500 Days of Summer
Movie Quote Quiz

Tom: Did you ever do this, you think back on all the times you've had with someone and you just replay it in your head over and over again and you look for those first signs of trouble?

Rachel Hansen: Just some guy she met at the gym with Brad Pitt's face and Jesus' abs.

Rachel Hansen: PMS?
Tom: What do you know about PMS?
Rachel Hansen: More than you, Tom.

Vance: Roses are red, violets are blue... Fuck you, whore!

Tom: Paul, seriously...
Paul: Did you bang her?
Tom: No!
Paul: Blow job?
Tom: No!
Paul: Hand job?
Tom: No, Paul, no jobs. I'm still unemployed. We just kissed.

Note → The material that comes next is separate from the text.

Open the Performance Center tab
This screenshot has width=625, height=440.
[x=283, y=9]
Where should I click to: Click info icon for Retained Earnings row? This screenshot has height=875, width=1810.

Tom: It's these cards and the movies and the pop songs, they're to blame for all lies and the heartache, everything.

Tom: Either she's an evil, emotionless, miserable human being, or... She's a robot.

Summer: I woke up one morning and I just knew.
Tom: Knew what?
Summer: What I was never sure of with you.

Summer: We're just friends.
Tom: No! Don't pull that with me! Kissing in the copy room? Holding hands in IKEA? Shower sex? Come on! Friends my balls!

Tom: People buy cards 'cause they can't say how they feel, or they're afraid to. We provide the service that lets them off the hook.

Tom: I love how she makes me feel, like anything's possible, or like life is worth it.

Author's Note: The following is a work of fiction. Any resemblance to persons living or dead is purely coincidental. Especially you Jenny Beckman. Bitch.

Paul: Robin is better than the girl of my dreams. She's real.

Rachel Hansen: Tom, I know you think she was the one, but I don't. Next time you look back, I think you should look again.

Summer: All we ever do is argue!
Tom: That is bullshit!

Vance: Misery, sadness, loss of faith, no reason to live... This is perfect for you.

Tom: Nobody loves Ringo Starr.
Summer: That's what I love about him.

McKenzie: Hey, don't you have like 20 cards to write by Friday?
Tom: Nope, all done.
McKenzie: Really? Well, could you help me with mine? Because I'm running out of ways to say "Congratulations." So far, I've got: "Congrats", "Good job" and "Well done."
Tom: Hmmm. How about..."Every day you make me proud. But today you get a card."
McKenzie: Shit, that's good!
Tom: I know.

Rachel Hansen: Quit being a pussy.

Tom: You don't want to be named as someone's boyfriend, and now your someone's wife?